- EXERCISE GOAL -
Put every one of the rows below into a numbered list, omitting any blank lines.

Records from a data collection
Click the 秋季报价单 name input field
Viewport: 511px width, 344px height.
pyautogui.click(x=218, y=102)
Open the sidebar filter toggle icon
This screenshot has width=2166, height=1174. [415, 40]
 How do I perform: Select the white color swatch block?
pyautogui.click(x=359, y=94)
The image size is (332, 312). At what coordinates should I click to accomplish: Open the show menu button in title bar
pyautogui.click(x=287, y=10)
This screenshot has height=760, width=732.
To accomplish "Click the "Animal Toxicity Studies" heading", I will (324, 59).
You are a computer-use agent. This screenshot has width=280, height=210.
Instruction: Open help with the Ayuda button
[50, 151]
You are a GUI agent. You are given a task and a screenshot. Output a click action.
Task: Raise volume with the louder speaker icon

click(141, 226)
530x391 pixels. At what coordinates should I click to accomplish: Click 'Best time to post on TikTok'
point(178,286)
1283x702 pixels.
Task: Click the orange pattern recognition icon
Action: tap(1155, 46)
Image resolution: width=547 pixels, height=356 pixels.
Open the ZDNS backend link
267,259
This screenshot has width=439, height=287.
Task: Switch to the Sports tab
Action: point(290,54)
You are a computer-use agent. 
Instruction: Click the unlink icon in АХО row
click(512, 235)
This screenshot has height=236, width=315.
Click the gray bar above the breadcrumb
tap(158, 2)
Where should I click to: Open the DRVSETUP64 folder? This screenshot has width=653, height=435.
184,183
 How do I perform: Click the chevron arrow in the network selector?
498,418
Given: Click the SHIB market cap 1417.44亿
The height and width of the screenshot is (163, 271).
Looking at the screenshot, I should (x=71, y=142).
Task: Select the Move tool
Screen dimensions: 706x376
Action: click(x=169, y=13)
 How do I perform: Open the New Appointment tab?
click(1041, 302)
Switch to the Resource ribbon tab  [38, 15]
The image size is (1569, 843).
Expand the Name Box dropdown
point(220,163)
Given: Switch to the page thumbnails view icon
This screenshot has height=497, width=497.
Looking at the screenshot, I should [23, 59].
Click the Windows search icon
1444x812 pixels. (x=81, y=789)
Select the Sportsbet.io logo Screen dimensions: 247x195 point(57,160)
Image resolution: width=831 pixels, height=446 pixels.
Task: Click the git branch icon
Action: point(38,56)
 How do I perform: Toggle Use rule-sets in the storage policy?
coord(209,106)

- RESPONSE -
1. Click the 秋季报价单 name input field
2. Viewport: 511px width, 344px height.
3. pyautogui.click(x=218, y=102)
4. Open the sidebar filter toggle icon
5. This screenshot has width=2166, height=1174. [415, 40]
6.  How do I perform: Select the white color swatch block?
7. pyautogui.click(x=359, y=94)
8. The image size is (332, 312). At what coordinates should I click to accomplish: Open the show menu button in title bar
9. pyautogui.click(x=287, y=10)
10. This screenshot has height=760, width=732.
11. To accomplish "Click the "Animal Toxicity Studies" heading", I will (324, 59).
12. You are a computer-use agent. This screenshot has width=280, height=210.
13. Instruction: Open help with the Ayuda button
14. [50, 151]
15. You are a GUI agent. You are given a task and a screenshot. Output a click action.
16. Task: Raise volume with the louder speaker icon
17. click(141, 226)
18. 530x391 pixels. At what coordinates should I click to accomplish: Click 'Best time to post on TikTok'
19. point(178,286)
20. 1283x702 pixels.
21. Task: Click the orange pattern recognition icon
22. Action: tap(1155, 46)
23. Image resolution: width=547 pixels, height=356 pixels.
24. Open the ZDNS backend link
25. 267,259
26. This screenshot has width=439, height=287.
27. Task: Switch to the Sports tab
28. Action: point(290,54)
29. You are a computer-use agent. 
30. Instruction: Click the unlink icon in АХО row
31. click(512, 235)
32. This screenshot has height=236, width=315.
33. Click the gray bar above the breadcrumb
34. tap(158, 2)
35. Where should I click to: Open the DRVSETUP64 folder? This screenshot has width=653, height=435.
36. 184,183
37.  How do I perform: Click the chevron arrow in the network selector?
38. 498,418
39. Given: Click the SHIB market cap 1417.44亿
40. The height and width of the screenshot is (163, 271).
41. Looking at the screenshot, I should (x=71, y=142).
42. Task: Select the Move tool
43. Screen dimensions: 706x376
44. Action: click(x=169, y=13)
45.  How do I perform: Open the New Appointment tab?
46. click(1041, 302)
47. Switch to the Resource ribbon tab  [38, 15]
48. The image size is (1569, 843).
49. Expand the Name Box dropdown
50. point(220,163)
51. Given: Switch to the page thumbnails view icon
52. This screenshot has height=497, width=497.
53. Looking at the screenshot, I should [23, 59].
54. Click the Windows search icon
55. 1444x812 pixels. (x=81, y=789)
56. Select the Sportsbet.io logo Screen dimensions: 247x195 point(57,160)
57. Image resolution: width=831 pixels, height=446 pixels.
58. Task: Click the git branch icon
59. Action: point(38,56)
60.  How do I perform: Toggle Use rule-sets in the storage policy?
61. coord(209,106)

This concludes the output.